What the task asks => Give back all of the data verbatim.

Records for this exercise =>
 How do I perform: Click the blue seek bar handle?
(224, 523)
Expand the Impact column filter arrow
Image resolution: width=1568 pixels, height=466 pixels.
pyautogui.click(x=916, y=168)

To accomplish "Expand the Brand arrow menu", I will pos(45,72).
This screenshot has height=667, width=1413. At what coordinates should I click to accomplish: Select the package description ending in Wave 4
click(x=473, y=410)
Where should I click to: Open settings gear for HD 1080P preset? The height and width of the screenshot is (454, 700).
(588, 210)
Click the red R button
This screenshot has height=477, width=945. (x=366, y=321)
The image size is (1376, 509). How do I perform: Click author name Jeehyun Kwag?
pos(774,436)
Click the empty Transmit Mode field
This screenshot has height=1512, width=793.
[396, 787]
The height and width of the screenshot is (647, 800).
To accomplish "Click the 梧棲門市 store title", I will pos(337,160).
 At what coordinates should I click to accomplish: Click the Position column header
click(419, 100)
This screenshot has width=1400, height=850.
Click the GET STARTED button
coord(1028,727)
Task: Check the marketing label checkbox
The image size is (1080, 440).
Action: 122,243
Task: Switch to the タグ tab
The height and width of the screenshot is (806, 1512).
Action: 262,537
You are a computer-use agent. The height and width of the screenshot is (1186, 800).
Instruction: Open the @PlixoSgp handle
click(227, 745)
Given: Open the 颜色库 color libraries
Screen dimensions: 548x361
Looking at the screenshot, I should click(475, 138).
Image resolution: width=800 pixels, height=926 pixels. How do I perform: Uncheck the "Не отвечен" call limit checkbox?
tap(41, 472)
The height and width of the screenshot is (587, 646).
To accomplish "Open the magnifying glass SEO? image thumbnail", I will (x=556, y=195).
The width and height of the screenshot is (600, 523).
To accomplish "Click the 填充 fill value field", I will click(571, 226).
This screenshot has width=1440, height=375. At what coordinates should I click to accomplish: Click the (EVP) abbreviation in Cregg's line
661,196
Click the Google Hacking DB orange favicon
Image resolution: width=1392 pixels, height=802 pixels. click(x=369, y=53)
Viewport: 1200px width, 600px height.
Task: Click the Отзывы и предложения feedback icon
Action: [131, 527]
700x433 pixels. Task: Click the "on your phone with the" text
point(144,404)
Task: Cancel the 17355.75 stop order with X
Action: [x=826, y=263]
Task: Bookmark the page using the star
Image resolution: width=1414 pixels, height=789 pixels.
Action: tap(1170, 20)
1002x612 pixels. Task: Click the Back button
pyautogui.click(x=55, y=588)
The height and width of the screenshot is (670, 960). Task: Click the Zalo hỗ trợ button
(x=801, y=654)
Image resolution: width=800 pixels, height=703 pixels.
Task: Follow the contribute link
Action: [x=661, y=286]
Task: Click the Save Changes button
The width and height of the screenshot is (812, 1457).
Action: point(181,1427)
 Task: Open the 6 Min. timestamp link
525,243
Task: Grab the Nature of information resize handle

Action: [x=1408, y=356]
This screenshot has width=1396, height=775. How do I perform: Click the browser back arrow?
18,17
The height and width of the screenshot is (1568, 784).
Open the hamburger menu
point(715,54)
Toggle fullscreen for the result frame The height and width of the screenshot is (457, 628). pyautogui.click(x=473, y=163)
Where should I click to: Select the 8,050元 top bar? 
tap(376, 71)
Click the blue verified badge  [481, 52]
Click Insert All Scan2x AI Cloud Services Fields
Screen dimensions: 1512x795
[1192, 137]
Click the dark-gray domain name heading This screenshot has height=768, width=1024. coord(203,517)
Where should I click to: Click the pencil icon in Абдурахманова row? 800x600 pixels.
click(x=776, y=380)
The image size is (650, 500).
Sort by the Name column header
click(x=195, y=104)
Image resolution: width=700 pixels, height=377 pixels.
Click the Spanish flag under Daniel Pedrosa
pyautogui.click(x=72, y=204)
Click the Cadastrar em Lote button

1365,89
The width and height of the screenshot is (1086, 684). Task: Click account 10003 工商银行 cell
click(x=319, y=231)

Finished exercise =>
 How do I perform: Click the blue seek bar handle?
(224, 523)
Expand the Impact column filter arrow
Image resolution: width=1568 pixels, height=466 pixels.
pyautogui.click(x=916, y=168)

To accomplish "Expand the Brand arrow menu", I will pos(45,72).
This screenshot has height=667, width=1413. At what coordinates should I click to accomplish: Select the package description ending in Wave 4
click(x=473, y=410)
Where should I click to: Open settings gear for HD 1080P preset? The height and width of the screenshot is (454, 700).
(588, 210)
Click the red R button
This screenshot has height=477, width=945. (x=366, y=321)
The image size is (1376, 509). How do I perform: Click author name Jeehyun Kwag?
pos(774,436)
Click the empty Transmit Mode field
This screenshot has height=1512, width=793.
[396, 787]
The height and width of the screenshot is (647, 800).
To accomplish "Click the 梧棲門市 store title", I will pos(337,160).
 At what coordinates should I click to accomplish: Click the Position column header
click(419, 100)
This screenshot has width=1400, height=850.
Click the GET STARTED button
coord(1028,727)
Task: Check the marketing label checkbox
The image size is (1080, 440).
Action: 122,243
Task: Switch to the タグ tab
The height and width of the screenshot is (806, 1512).
Action: 262,537
You are a computer-use agent. The height and width of the screenshot is (1186, 800).
Instruction: Open the @PlixoSgp handle
click(227, 745)
Given: Open the 颜色库 color libraries
Screen dimensions: 548x361
Looking at the screenshot, I should click(475, 138).
Image resolution: width=800 pixels, height=926 pixels. How do I perform: Uncheck the "Не отвечен" call limit checkbox?
tap(41, 472)
The height and width of the screenshot is (587, 646).
To accomplish "Open the magnifying glass SEO? image thumbnail", I will (x=556, y=195).
The width and height of the screenshot is (600, 523).
To accomplish "Click the 填充 fill value field", I will click(571, 226).
This screenshot has width=1440, height=375. At what coordinates should I click to accomplish: Click the (EVP) abbreviation in Cregg's line
661,196
Click the Google Hacking DB orange favicon
Image resolution: width=1392 pixels, height=802 pixels. click(x=369, y=53)
Viewport: 1200px width, 600px height.
Task: Click the Отзывы и предложения feedback icon
Action: [131, 527]
700x433 pixels. Task: Click the "on your phone with the" text
point(144,404)
Task: Cancel the 17355.75 stop order with X
Action: [x=826, y=263]
Task: Bookmark the page using the star
Image resolution: width=1414 pixels, height=789 pixels.
Action: tap(1170, 20)
1002x612 pixels. Task: Click the Back button
pyautogui.click(x=55, y=588)
The height and width of the screenshot is (670, 960). Task: Click the Zalo hỗ trợ button
(x=801, y=654)
Image resolution: width=800 pixels, height=703 pixels.
Task: Follow the contribute link
Action: [x=661, y=286]
Task: Click the Save Changes button
The width and height of the screenshot is (812, 1457).
Action: point(181,1427)
 Task: Open the 6 Min. timestamp link
525,243
Task: Grab the Nature of information resize handle

Action: [x=1408, y=356]
This screenshot has width=1396, height=775. How do I perform: Click the browser back arrow?
18,17
The height and width of the screenshot is (1568, 784).
Open the hamburger menu
point(715,54)
Toggle fullscreen for the result frame The height and width of the screenshot is (457, 628). pyautogui.click(x=473, y=163)
Where should I click to: Select the 8,050元 top bar? 
tap(376, 71)
Click the blue verified badge  [481, 52]
Click Insert All Scan2x AI Cloud Services Fields
Screen dimensions: 1512x795
[1192, 137]
Click the dark-gray domain name heading This screenshot has height=768, width=1024. coord(203,517)
Where should I click to: Click the pencil icon in Абдурахманова row? 800x600 pixels.
click(x=776, y=380)
The image size is (650, 500).
Sort by the Name column header
click(x=195, y=104)
Image resolution: width=700 pixels, height=377 pixels.
Click the Spanish flag under Daniel Pedrosa
pyautogui.click(x=72, y=204)
Click the Cadastrar em Lote button

1365,89
The width and height of the screenshot is (1086, 684). Task: Click account 10003 工商银行 cell
click(x=319, y=231)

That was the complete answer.